La première délégation de migrants expulsés des États-Unis est arrivée en République démocratique du Congo ce vendredi 17 avril 2026 au matin.
L’appareil a atterri à l’aéroport international de N’djili, à Kinshasa. Situé dans le district de la Tshangu, N’djili constitue la principale porte d’entrée aérienne du pays. Les procédures d’accueil y ont été immédiatement lancées.
Selon les premières informations disponibles, ce groupe initial compterait une vingtaine de personnes. Aucun bilan officiel détaillé n’a toutefois été communiqué par les autorités compétentes à ce stade.
Parmi les personnes expulsées figurent des ressortissants du Pérou, de Colombie et d’Équateur. Cette composition confirme le caractère international de cette opération de retour vers la RDC.
Du côté de la société civile, plusieurs organisations expriment des inquiétudes. Elles pointent un manque de transparence sur les conditions d’accueil et de prise en charge prévues pour ces migrants.
Le Gouvernement congolais, pour sa part, précise que ce séjour a un caractère temporaire. Aucune durée ni modalité précise n’a encore été rendue publique.
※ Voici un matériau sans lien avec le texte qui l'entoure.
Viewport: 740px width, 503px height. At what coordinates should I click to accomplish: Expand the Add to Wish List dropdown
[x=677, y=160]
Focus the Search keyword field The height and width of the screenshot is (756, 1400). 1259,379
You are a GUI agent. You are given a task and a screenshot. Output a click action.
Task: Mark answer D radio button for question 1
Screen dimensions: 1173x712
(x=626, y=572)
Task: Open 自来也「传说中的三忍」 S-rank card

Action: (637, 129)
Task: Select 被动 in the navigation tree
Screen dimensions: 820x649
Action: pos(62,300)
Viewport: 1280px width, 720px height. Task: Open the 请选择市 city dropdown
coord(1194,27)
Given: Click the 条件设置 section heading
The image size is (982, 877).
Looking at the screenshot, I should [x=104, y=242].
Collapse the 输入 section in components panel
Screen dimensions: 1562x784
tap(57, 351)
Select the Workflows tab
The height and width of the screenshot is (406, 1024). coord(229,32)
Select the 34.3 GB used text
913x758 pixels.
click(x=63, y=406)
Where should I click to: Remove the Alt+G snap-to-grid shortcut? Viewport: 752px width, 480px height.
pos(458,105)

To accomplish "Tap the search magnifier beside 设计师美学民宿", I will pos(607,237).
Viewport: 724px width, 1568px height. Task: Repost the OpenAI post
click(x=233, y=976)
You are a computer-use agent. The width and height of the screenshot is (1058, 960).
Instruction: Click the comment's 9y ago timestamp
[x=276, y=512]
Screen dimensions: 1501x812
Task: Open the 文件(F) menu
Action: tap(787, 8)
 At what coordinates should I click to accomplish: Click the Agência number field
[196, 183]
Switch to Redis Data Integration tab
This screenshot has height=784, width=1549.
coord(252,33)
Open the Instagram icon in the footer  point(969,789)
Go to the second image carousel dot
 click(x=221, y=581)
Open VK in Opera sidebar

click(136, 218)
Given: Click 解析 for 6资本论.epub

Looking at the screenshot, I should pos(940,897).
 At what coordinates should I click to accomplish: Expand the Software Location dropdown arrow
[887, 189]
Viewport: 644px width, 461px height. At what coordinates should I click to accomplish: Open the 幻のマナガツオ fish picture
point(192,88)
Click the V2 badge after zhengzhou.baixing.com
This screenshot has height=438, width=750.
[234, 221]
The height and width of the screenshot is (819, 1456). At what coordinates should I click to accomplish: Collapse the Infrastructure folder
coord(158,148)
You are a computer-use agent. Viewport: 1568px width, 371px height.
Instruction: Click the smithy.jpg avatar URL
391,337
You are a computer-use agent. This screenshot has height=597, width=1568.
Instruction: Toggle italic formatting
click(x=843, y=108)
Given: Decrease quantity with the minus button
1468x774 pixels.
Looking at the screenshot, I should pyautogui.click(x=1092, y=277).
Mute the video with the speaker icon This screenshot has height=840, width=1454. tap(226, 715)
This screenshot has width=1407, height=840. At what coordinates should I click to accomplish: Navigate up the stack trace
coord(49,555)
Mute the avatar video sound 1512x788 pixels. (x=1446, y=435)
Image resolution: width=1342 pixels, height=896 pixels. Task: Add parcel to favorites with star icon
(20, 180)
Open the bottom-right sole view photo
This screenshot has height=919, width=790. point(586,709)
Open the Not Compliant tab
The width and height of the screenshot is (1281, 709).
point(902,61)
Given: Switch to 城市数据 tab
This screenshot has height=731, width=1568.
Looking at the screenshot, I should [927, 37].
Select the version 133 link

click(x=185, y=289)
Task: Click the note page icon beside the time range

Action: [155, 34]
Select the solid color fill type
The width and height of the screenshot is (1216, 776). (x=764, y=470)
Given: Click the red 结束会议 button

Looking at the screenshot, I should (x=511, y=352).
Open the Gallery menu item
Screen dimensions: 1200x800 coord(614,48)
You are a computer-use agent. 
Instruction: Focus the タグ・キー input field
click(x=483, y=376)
L’arrivée de ce groupe suscite des réactions contrastées au sein de la classe sociopolitique congolaise. Plusieurs acteurs politiques et leaders d’opinion commentent la portée de la décision gouvernementale, entre considérations humanitaires et enjeux diplomatiques.
Les autorités n’ont pas encore indiqué si d’autres vols sont programmés dans les prochains jours.